Still Blissing Out Over "La La Land"
Monday, October 3, 2016 at 12:00PM
NATHANIEL R in Best Actress, Best Picture, Damien Chazelle, Golden Globe, La La Land, Linus Sandgren, Mary Zophres, Original Song, Oscars (16), musicals, running times

Over the weekend I wrote up an Oscar preview for Towleroad - which you can consider a companion to our current Best Picture Chart and updated Oscar predictions. Here's what I wrote about La La Land, which I realize I didn't capsule review for you at TIFF: 

This musical from the young writer/director Damien Chazelle (Whiplash) won the coveted "Audience Award" at Toronto. That prize nearly always aligns with a Best Picture nomination in January. But the nomination will be the least of it - it has "winner" written all over it. La La Land is a total bliss-out, a colorful two hour romance with song and dance numbers about an aspiring actress and her jazz musician boyfriend. This is the third movie to co-star Emma Stone and Ryan Gosling and their onscreen chemistry is even better this go around and it was tremendous to begin with in Crazy Stupid Love five years back.

Here's a shocking statistic for trivia buffs: If La La Land is nominated for Best Picture it will be the first original live-action musical to do so since All That Jazz (1979). The musical nominees inbetween them were either animated  (Beauty & The Beast), adaptations of pre-existing shows (Chicago) or used pre-existing music for their songs (Moulin Rouge!). If La La Land wins it will be the first original movie musical to win the Oscar since Gigi (1958).

In addition to these general notes here are a few slighter more specific ones...

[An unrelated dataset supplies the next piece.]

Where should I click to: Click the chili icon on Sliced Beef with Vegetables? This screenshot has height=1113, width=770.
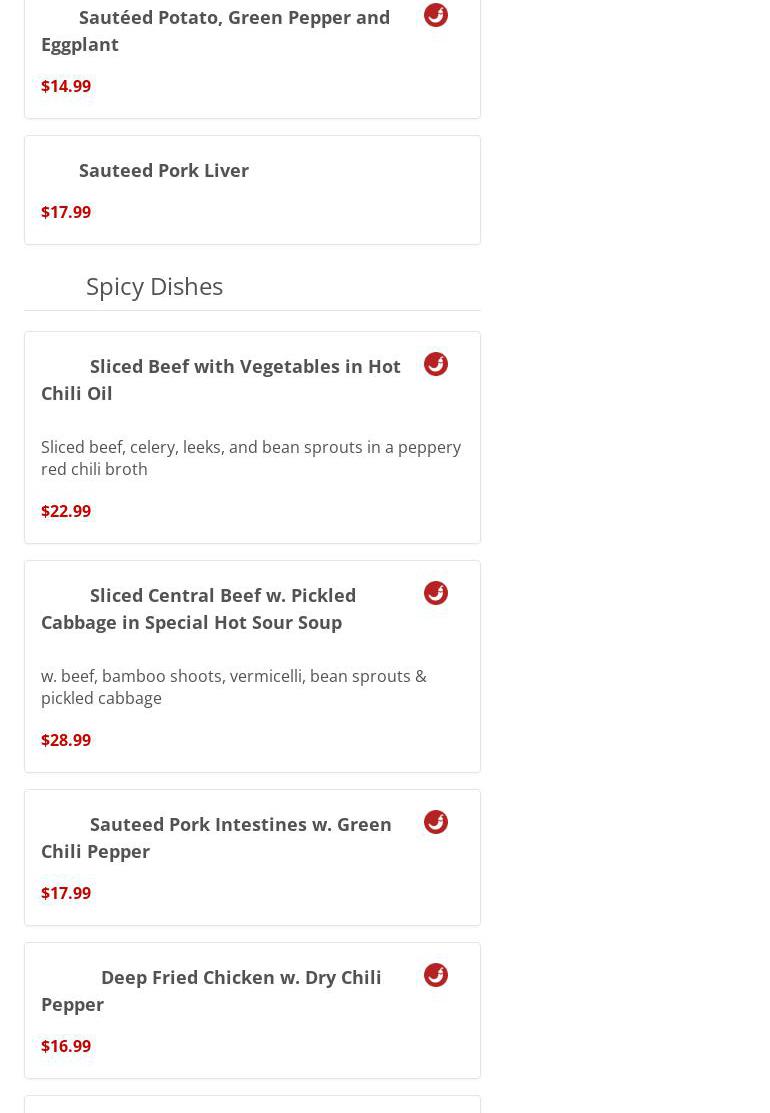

I think you'll be pleased to know that the movie has the best aspect ratio joke since Mommy. Damien Chazelle's third feature is a total beauty on all craft fronts, too. I was particularly enamored of the costumes by Mary Zophres who is best known for her work with the Coen brothers. Modern work rarely gets nominated but there are so many smart colorful choices here. The moody movie-mad cinematography by Sweden's Linus Sandgren is also special. Sandgren is fairly new but he shot American Hustle  and Joy  and the forthcoming Emma'Stone picture Battle of the Sexes. And when you see Emma Stone's "Audition" sequence in full you'll understand all the Best Actress buzz.

Sky-high expectations can be a danger for any movie so please ignore everything you just read. Ha! Here are three expectation dampening nitpicky responses I've heard from other critics that are all kind of true if you need to use them to wet your own blanket:

  1. The movie is too long (just over 2 hours) as it doesn't have much tonal range.
  2. Yes the beginning and the ending are superb but the middle sags.
  3. Why are the songs all so funereal minor-keyed?

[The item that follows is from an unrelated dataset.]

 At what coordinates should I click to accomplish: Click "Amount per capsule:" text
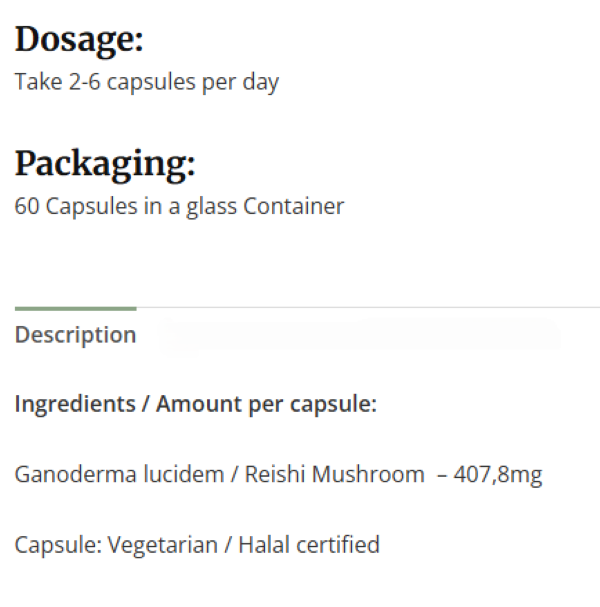point(266,405)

La La Land opens in limited release on December 9th (pushed back one week alas) and goes wide on December 16th, just after the Golden Globe nominations which we can safely expect it will have a lot of in the Comedy or Musical category. I'm guessing as many as it could manage there, which is seven: Picture, Director, Screenplay, Actor, Actress, Song, Score, But it won't break any nomination records because there aren't any substantial supporting roles to zhoosh up the nomination count. We're currently predicting double digit Oscar nominations for it here though that might be overestimating it.